◆ What you should do
Pick out each line in the rows below that contains the word "icon", and copy those lines.

Page and screen pointing data
— begin —
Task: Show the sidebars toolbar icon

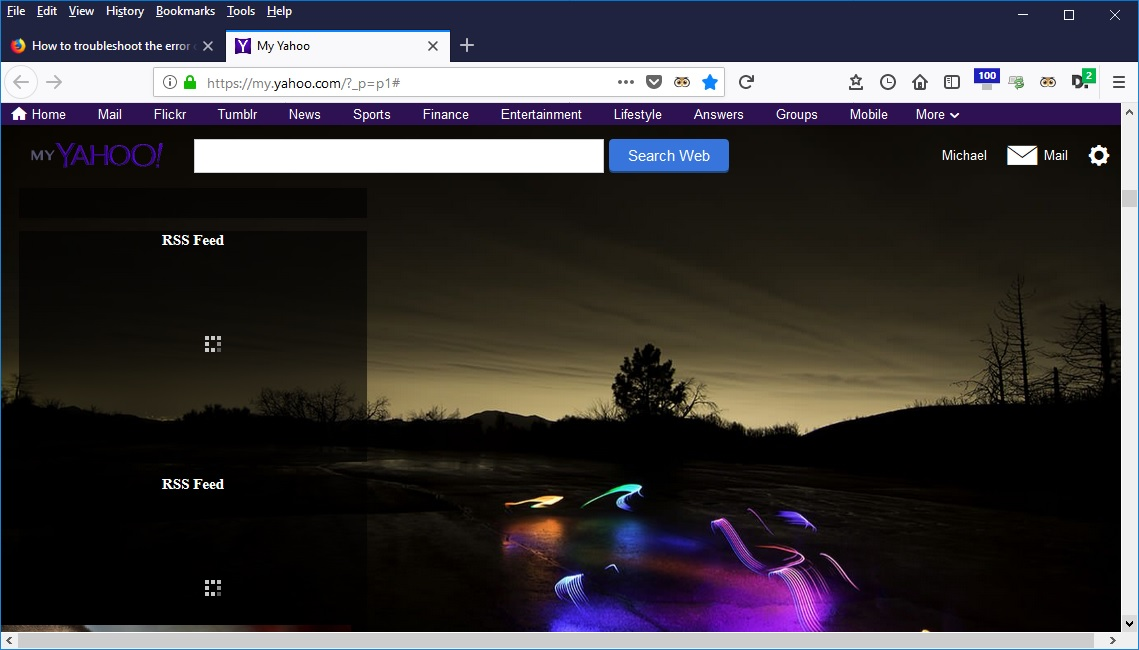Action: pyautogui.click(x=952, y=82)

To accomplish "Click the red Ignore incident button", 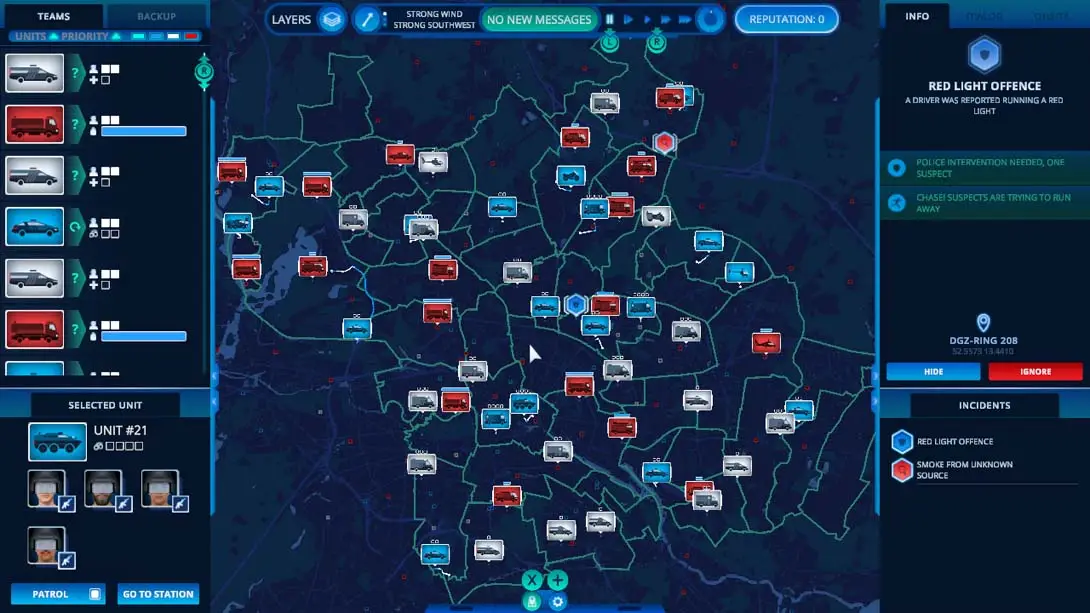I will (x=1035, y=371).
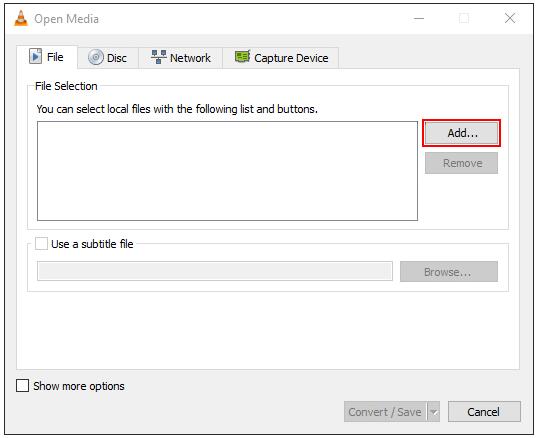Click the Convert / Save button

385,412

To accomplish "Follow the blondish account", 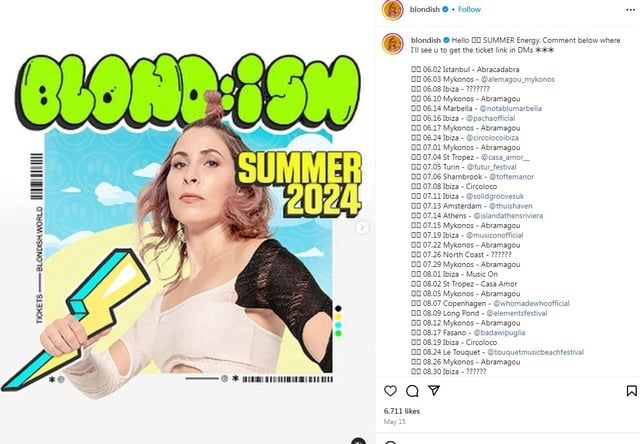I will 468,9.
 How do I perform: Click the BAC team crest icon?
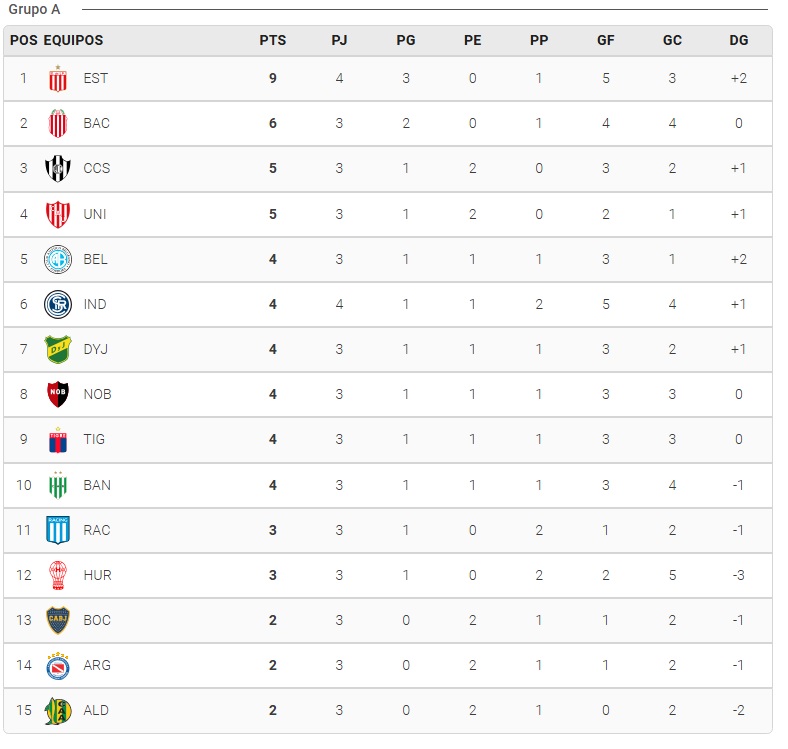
— end —
◆ Result
Task: Show the sidebars toolbar icon
 How do I perform: Click the BAC team crest icon?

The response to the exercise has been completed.